Saturday, September 05, 2009

The New Yorker: "Distant Relations" by Orhan Pamuk

Despite the relatively exotic setting of Istanbul, this New Yorker story—for a welcome change—takes a traditional form and has a satisfying, if open, conclusion. It may not be the best story of the year, but it’s the best in weeks.

Kemal is thinking back to 1975 and the events that changed his life. He was the son of wealthy parents and had recently returned to Turkey from his studies in America. He was engaged to a beautiful woman from a good family, and his future was bright. Until he met Fusun. Kemal has done the right thing by going to a shop to buy a purse that his fiancée has admired, but when he sees Fusun, a distant cousin (not by blood), his world is rocked. She’s stunning, and there have been whispers about her because she participated in a beauty pageant (not a good thing in Turkey in the 70s, apparently).

In the end, while he realizes he’s still going to get married, he’s also not going to drop Fusun. And so his world is going to get very complicated.

Which makes for a terrific opening to a novel, which I’m guessing this is. Pamuk, we’re told, has a new novel due out in October, “The Museum of Innocence,” and while I don’t know for sure it seems likely that this story is drawn from that work. While I wish the magazine would tell us when they’re publishing novel excerpts, this one, at least, works very well as a stand-alone story.

September 7, 2009: “Distant Relations” by Orhan Pamuk


Pamela said...

I enjoyed this story, too. I read the ending as the narrator was going to drop his fiance. It's clear he stays with Fusun in some way, because there's a sentence early on about how she later likes to mimic something he did in their first (in the story) encounter. Did I miss something?

Clifford Garstang said...

Pamela, you may be right. Certainly he keeps Fusun and we know that because of the line you mention, but I had the impression he was going to keep her secret, hence the need for the use of his mother's flat, and proceed with his wedding. We'll have to read the book next month to find out! (Perhaps this is a man's interpretation . . .)

Paul Epstein said...


Do you happen to know what their rationale is for not saying when the fiction pieces are novel excerpts, and when they are short stories?

Harper's doesn't have the same secrecy policy.

Paul Epstein

Clifford Garstang said...

I don't know, but I'm going to try to find out. I'm going to post something, maybe later tonight, about the Coetzee "story" in the current Harper's which, as you say, tells you right up front that it's an excerpt from his new novel.

F. Escobar said...

I agree with Pamela: I think the narrator is going to leave his fiancée. There's the "mimicking" sentence near the beginning. And there's also this: Kemal's dinners with his mother, who had encouraged him to marry his fiancée, turn sour as time passes, "her eyes filled half with sadness, half with reproach." Such a glimpse of the future is, I think, indicative (not definitive: the story does not allow for that) of what's coming.

Jim said...

Thanks for telling me whether this might be an excerpt. Googling on New Yorker's fiction is the only way to find out if it is truly a short story.
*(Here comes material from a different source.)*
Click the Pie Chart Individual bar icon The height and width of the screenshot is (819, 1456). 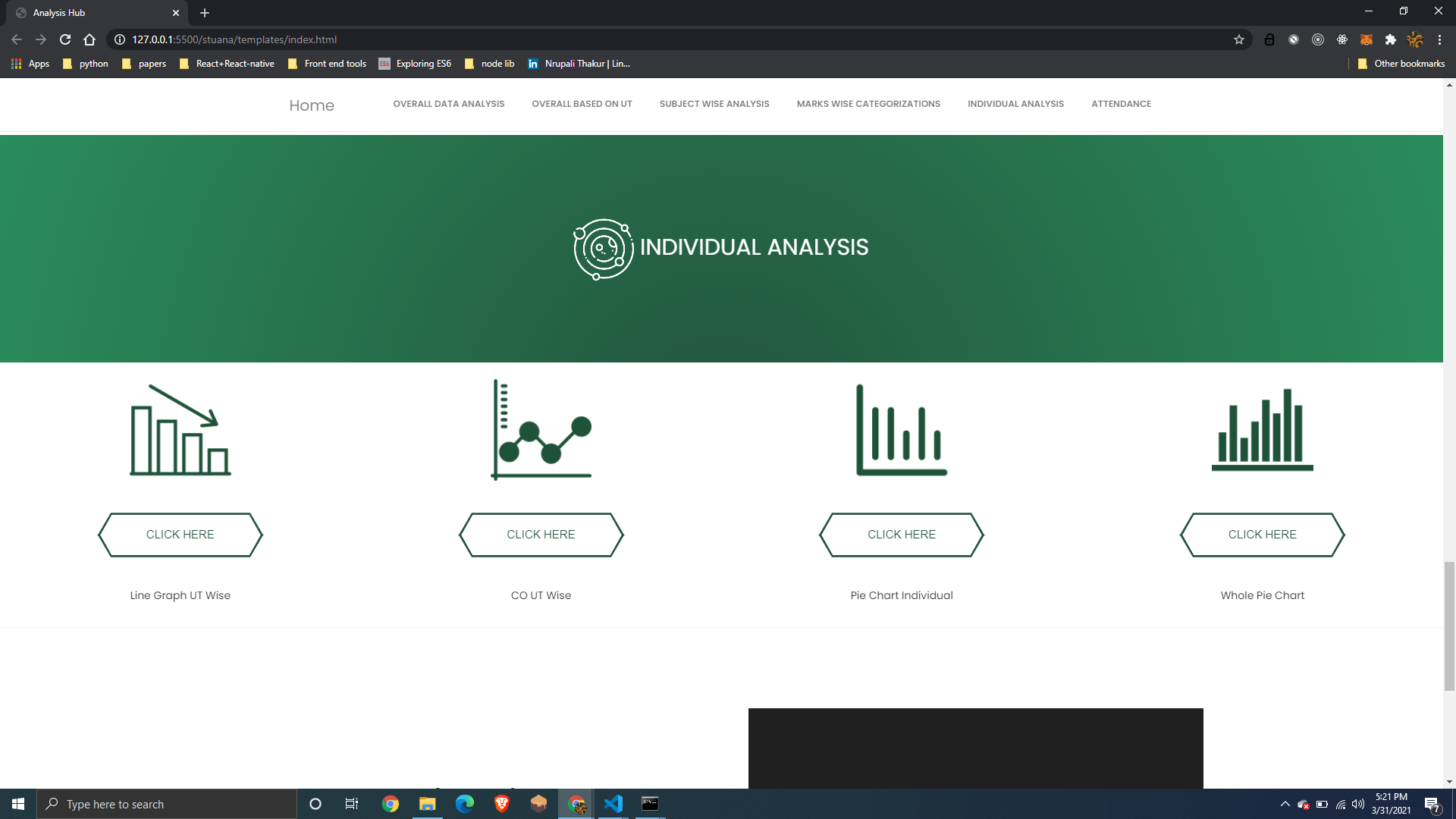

I don't want to waste my time on something that I will end up re-reading in a novel OR that might be just an unsatisfying muddle because it's being published due to the author's name to drum up publicity and not because it works as a short story.

God knows that there enough good short stories around that they don't have to cobble up these "excerpts" every two weeks or so. The New Yorker is definitely abusing what it should see as its responsibility to literature as one of the last widely read resources for short stories.